Tanya Maynard, Class of 2004, brought daughter Makenna to BHS for what she thought was a visit with her former teacher, Tonya Angwin. What Maynard didn't know was that Angwin, who is the National Honor Society advisor, had arranged to give her the money that was raised during April's NHS Raider Run. The money was originally going to go to the Children's Hospital at Dartmouth, until Angwin realized there was a way to make a more personal donation.
"The more I thought about it, we have a former student with a very ill child who uses CHaD," said Angwin, who keeps in touch with Maynard via Facebook and her mom, Sue Gilman, who works in the school's food service department.
Makenna was born with a rare chromosome deletion disorder. Officially called 4Q 21.23 Q23, the disorder is so rare that it doesn't have a name. Maynard, who now lives in Hudson with her husband Dave, said she's only found two other children with it – one in Canada and one in Virginia.

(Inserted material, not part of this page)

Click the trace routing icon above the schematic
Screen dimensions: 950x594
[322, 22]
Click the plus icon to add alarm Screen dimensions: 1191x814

The disorder has forced Makenna to breathe through a tracheostomy tube and eat through a feeding tube. She's also been through surgery for a blocked intestine, which Maynard said she wouldn't have survived without.
Makenna seems to be taking it all in stride, barely flinching during a routine trach suction.
"She is such a happy baby," Maynard said. "She's very easygoing."
Long term, Makenna is expected to have growth restrictions and developmental delays and is at risk for phototoxicity. She weighed 3 ˝ pounds at birth and at 3 months weighs 9 pounds.
Maynard said she began having complications with her pregnancy when she was 20 weeks along. She had excess amniotic fluid, and the baby stopped growing in the third trimester. Ultrasounds showed that Makenna had webbed toes, which can be a sign of a chromosome disorder, as well as the intestinal blockage.
At 35 weeks, Maynard had an amniocentesis, because her doctors wanted to know who they should be taking care of – mom or baby – when it was time for delivery. Three days later, Maynard went into labor.
Makenna spent the first three months of her life at CHaD and just came home a couple weeks ago. Maynard said she was happy that Makenna could come home, but she knew she'd miss the support she had at the hospital, particularly since her husband is a professional racecar driver and is frequently on the road.
"They helped me get through a very hard part of my life," Maynard said of the CHaD staff.
Maynard and Makenna will continue making the trek to Lebanon several times a week. Maynard said she the doctors don't know how long Makenna will have to stay on the trach and feeding tubes.
Meanwhile, Makenna's prolonged hospital stay and subsequent visits have prompted Maynard to change her career path. She's now planning to go to school to be a licensed nursing assistant.
"She's inspired me in so many ways," Maynard said of her daughter. "She's a little fighter."
Maynard said she was grateful for the money that NHS donated to her family and will likely use it either to pay medical bills or will put it into a savings account for Makenna.
"The bills are rolling in," said Maynard, who has primary and secondary insurance coverage. "Nobody knows who's paying for what."
Angwin and several NHS students who were on hand to present Maynard the check said they were happy to help.
"We all thought it was really nice to be able to give it to someone we know," said NHS President Renee St. Germain.